Boosting the flavor of cheeseBoosting the flavor of cheese
While cheese’s rising popularity can be attributed to many factors, there’s no doubt that growing consumer interest in more exciting flavor options plays a key role. In the world of cheese, the aging process is essential to developing unique and interesting flavors. We find out more from the CEO of Wisconsin Aging & Grading Cheese.
October 21, 2022
Americans love cheese—so much so, that the average per capita cheese consumption in the United States nearly tripled between 1970 and 2006 to reach 32 pounds, according to the Agricultural Marketing Resource Center.
Looking at USDA data, consumption of American-type cheeses, which includes cheddar, colby, monterey and jack cheeses, among others, nearly doubled since 1975, from about 8 pounds per capita consumption in 1975 to 16 pounds in 2021. Consumption of other cheeses nearly quadrupled during that same time, from about 6 pounds per capita consumption in 1975 to 22 pounds in 2021.
While cheese’s rising popularity can be attributed to many factors, there’s no doubt that growing consumer interest in more exciting flavor options plays a key role. “There are more quality aged cheeses on the market today than ever before—primarily due to the increasing quality and knowledge of cheesemaking,” said Kate Neumeier Clarke, president/CEO at Wisconsin Aging & Grading Cheese, citing market trends toward traditional cheese flavors with a twist, like heat and variety blends.
In the world of cheese, the aging process is essential to developing unique and interesting flavors.
“As cheese ages, it loses moisture while enzymes and microbes continue developing within the cheese,” Clarke explained. “These friendly bacteria help transform lactose into lactic acid and build other amino acids to give aged cheese its unmistakable taste.” Aging also lends cheeses like parmesan their notable crunchy textures, she said.

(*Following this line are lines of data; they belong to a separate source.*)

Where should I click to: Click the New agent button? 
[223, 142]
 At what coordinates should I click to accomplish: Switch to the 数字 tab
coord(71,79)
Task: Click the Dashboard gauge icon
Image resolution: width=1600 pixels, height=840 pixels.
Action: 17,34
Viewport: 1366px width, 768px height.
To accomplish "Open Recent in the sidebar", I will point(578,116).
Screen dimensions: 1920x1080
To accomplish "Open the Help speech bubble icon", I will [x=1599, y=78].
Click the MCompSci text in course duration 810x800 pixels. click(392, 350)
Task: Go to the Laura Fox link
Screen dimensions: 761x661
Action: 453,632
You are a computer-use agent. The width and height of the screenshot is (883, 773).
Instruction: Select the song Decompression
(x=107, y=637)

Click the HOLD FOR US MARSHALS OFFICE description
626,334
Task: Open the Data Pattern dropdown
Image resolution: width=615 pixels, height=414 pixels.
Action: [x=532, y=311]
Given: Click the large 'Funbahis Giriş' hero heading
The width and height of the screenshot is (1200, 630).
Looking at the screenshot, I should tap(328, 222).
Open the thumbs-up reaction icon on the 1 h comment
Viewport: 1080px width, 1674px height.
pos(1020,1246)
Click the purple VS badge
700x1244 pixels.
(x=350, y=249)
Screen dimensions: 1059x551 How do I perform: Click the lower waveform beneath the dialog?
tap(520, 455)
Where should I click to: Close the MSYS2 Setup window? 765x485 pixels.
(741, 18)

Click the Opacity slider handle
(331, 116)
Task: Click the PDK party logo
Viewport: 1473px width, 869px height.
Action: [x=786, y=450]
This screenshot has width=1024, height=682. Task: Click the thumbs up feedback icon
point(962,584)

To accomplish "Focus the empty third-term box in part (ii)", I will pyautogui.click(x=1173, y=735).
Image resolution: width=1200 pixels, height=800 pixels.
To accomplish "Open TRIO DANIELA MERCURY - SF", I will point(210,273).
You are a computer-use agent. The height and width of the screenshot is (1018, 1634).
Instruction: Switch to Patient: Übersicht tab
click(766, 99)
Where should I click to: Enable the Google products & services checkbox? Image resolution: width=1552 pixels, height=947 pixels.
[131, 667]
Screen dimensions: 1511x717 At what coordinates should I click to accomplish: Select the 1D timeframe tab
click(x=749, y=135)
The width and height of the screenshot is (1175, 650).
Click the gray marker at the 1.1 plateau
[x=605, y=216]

Affinage is the process of ripening and grading cheese—what Clarke describes as “nurturing cheeses—so they can develop to bring out their best qualities. Cheeses commonly aged include parmesan, asiago, blue, cheddar, gouda, gorgonzola, alpine-style and brick, per Clarke.
“The process of aging cheese is highly precise and scientific,” Clarke said. It starts after the cheese has been made. To help the cheese develop, graders turn to various treatments, including rubbings, brushings, sprayings, wrapping in cloth and/or regular turning. The cheese’s environment is also vital to the process, requiring factors like temperature and humidity, length of curing time, type, degree and frequency of treatments to be carefully managed.
Various techniques are also employed, and each lends unique flavor attributes. These include surface ripening and interior ripening.
“As the name suggests, [surface ripening] is when cheese is aged from the surface, down through to the cheese itself,” Clarke explained. “Surface-ripened cheeses are often known for their unique and often tasty rinds.” To facilitate surface ripening, cheesemakers rub the cheese with washes, brine or by introducing microorganisms to the surface.
Interior ripening uses cultures or native flora in the cheese to develop flavor. “Cheesemakers will often cover the cheese in wax or wrap it in bandages to isolate the surface from aging,” she said.
The United States is the second-largest producer of cheese in the world and produced more than 13 billion pounds of cheese in 2020, per the Agricultural Marketing Resource Center. Wisconsin is the largest producer of cheese in the United States, contributing more than a quarter of the country’s cheese.
Wisconsin is also the only state that requires graders to have a license, Clarke said. That ensures the cheese was produced in a USDA-approved plant.